Short exercise:
Copy out the stored entries again word for word, from the start of the records up to and including the line that contains "Looking at the screenshot, I should point(451,631).".

--- START Data records ---

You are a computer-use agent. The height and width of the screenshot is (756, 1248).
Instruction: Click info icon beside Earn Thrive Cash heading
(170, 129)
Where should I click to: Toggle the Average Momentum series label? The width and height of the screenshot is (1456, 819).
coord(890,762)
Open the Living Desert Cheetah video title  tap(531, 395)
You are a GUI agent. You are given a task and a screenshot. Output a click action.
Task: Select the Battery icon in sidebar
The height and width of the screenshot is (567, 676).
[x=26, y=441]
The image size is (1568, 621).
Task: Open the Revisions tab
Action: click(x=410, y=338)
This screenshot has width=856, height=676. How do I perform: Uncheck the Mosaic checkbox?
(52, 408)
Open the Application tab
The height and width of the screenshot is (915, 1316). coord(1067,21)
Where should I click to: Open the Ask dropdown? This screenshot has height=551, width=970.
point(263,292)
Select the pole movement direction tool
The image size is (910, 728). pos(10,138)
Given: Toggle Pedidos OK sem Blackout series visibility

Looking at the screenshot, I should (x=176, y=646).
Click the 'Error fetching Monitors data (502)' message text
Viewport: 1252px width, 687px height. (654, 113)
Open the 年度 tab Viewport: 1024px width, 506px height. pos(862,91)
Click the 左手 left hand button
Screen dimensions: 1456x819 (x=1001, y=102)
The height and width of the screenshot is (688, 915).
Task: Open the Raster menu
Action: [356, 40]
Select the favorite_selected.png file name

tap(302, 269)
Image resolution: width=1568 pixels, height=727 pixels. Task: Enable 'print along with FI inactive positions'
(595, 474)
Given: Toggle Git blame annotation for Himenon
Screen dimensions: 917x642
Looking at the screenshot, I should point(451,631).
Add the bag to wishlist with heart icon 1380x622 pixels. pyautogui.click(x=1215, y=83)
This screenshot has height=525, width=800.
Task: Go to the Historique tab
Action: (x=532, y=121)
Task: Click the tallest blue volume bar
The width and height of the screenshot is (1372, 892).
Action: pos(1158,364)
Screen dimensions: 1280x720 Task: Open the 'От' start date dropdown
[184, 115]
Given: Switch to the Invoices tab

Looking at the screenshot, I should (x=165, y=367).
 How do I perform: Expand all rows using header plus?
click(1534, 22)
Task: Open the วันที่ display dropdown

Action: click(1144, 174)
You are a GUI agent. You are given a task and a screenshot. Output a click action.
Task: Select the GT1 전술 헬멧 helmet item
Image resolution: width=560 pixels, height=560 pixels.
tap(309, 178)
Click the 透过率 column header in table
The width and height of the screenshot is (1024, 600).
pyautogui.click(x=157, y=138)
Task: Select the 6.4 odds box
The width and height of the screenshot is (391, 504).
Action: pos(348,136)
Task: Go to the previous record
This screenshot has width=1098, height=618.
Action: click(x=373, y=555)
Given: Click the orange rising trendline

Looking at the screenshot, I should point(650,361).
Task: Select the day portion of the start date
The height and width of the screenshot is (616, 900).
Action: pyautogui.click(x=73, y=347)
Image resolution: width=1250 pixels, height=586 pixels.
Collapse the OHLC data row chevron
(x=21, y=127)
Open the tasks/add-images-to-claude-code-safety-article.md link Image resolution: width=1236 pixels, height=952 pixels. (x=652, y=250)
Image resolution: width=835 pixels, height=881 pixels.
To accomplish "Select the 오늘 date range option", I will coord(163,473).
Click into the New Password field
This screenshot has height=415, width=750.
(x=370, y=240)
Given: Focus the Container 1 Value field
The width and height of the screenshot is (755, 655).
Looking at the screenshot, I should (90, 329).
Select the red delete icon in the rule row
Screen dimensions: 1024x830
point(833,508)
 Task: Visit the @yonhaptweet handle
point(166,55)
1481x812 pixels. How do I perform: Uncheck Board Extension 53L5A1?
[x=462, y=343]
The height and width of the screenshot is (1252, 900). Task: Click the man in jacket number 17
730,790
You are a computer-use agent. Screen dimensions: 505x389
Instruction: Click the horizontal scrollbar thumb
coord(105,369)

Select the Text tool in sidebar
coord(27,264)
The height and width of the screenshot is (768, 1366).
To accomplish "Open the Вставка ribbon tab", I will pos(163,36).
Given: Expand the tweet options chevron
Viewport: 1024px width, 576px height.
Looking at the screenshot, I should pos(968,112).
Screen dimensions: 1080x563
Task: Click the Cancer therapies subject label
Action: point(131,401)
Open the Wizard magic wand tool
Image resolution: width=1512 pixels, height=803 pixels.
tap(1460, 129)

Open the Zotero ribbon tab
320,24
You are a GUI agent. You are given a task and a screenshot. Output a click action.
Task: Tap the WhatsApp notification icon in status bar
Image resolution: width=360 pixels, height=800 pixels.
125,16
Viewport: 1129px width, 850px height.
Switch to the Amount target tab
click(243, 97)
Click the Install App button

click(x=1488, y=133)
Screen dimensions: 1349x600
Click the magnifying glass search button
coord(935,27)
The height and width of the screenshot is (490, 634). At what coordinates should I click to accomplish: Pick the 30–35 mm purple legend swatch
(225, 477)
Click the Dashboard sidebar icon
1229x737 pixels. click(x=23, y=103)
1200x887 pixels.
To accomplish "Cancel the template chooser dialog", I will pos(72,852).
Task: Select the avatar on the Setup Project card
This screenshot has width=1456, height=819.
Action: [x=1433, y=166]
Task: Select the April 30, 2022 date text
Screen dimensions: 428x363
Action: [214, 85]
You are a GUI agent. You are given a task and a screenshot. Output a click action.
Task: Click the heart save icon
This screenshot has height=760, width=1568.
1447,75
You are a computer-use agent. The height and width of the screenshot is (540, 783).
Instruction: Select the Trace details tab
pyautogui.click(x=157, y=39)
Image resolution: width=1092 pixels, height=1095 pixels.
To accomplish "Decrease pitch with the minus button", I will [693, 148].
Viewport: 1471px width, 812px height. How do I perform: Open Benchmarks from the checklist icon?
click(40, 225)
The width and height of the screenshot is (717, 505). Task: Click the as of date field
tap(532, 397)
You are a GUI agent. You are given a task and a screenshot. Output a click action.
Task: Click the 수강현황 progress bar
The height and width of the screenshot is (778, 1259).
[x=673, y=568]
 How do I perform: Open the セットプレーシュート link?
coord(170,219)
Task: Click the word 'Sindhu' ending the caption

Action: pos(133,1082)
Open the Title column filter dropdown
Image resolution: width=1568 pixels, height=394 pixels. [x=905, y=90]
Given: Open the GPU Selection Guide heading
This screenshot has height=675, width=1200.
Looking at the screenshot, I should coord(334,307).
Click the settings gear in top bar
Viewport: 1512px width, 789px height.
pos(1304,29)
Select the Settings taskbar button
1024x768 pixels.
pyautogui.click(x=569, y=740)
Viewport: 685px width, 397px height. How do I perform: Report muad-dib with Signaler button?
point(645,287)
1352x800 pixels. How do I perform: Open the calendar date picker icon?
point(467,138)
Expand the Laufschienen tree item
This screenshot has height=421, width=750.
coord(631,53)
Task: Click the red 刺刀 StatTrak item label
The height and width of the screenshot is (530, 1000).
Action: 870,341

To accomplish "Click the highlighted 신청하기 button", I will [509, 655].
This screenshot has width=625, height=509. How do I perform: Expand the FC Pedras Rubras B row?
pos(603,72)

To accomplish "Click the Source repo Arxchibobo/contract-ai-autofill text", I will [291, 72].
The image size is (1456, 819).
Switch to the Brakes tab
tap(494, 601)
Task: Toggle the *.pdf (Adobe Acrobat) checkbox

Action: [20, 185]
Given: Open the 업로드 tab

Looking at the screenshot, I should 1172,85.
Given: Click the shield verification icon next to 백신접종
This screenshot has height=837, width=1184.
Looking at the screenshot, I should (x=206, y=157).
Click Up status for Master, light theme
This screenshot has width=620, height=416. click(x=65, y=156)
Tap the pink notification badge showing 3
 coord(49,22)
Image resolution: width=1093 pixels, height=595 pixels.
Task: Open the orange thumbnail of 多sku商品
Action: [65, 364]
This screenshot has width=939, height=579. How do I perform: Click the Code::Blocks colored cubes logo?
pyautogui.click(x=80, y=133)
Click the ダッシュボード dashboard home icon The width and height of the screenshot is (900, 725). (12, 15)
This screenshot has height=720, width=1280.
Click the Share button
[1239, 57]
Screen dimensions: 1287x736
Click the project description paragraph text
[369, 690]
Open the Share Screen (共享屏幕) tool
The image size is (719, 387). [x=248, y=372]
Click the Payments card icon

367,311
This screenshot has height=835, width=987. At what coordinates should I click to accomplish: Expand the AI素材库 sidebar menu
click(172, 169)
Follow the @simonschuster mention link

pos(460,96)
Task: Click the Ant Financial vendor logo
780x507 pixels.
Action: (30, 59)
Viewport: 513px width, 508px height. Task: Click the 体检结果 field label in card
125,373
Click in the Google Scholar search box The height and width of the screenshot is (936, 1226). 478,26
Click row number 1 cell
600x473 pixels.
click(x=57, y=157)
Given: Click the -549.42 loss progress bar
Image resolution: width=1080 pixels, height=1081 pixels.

--- END Data records ---

Answer to this exercise:
You are a computer-use agent. The height and width of the screenshot is (756, 1248).
Instruction: Click info icon beside Earn Thrive Cash heading
(170, 129)
Where should I click to: Toggle the Average Momentum series label? The width and height of the screenshot is (1456, 819).
coord(890,762)
Open the Living Desert Cheetah video title  tap(531, 395)
You are a GUI agent. You are given a task and a screenshot. Output a click action.
Task: Select the Battery icon in sidebar
The height and width of the screenshot is (567, 676).
[x=26, y=441]
The image size is (1568, 621).
Task: Open the Revisions tab
Action: click(x=410, y=338)
This screenshot has width=856, height=676. How do I perform: Uncheck the Mosaic checkbox?
(52, 408)
Open the Application tab
The height and width of the screenshot is (915, 1316). coord(1067,21)
Where should I click to: Open the Ask dropdown? This screenshot has height=551, width=970.
point(263,292)
Select the pole movement direction tool
The image size is (910, 728). pos(10,138)
Given: Toggle Pedidos OK sem Blackout series visibility

Looking at the screenshot, I should (x=176, y=646).
Click the 'Error fetching Monitors data (502)' message text
Viewport: 1252px width, 687px height. (654, 113)
Open the 年度 tab Viewport: 1024px width, 506px height. pos(862,91)
Click the 左手 left hand button
Screen dimensions: 1456x819 (x=1001, y=102)
The height and width of the screenshot is (688, 915).
Task: Open the Raster menu
Action: [356, 40]
Select the favorite_selected.png file name

tap(302, 269)
Image resolution: width=1568 pixels, height=727 pixels. Task: Enable 'print along with FI inactive positions'
(595, 474)
Given: Toggle Git blame annotation for Himenon
Screen dimensions: 917x642
Looking at the screenshot, I should point(451,631).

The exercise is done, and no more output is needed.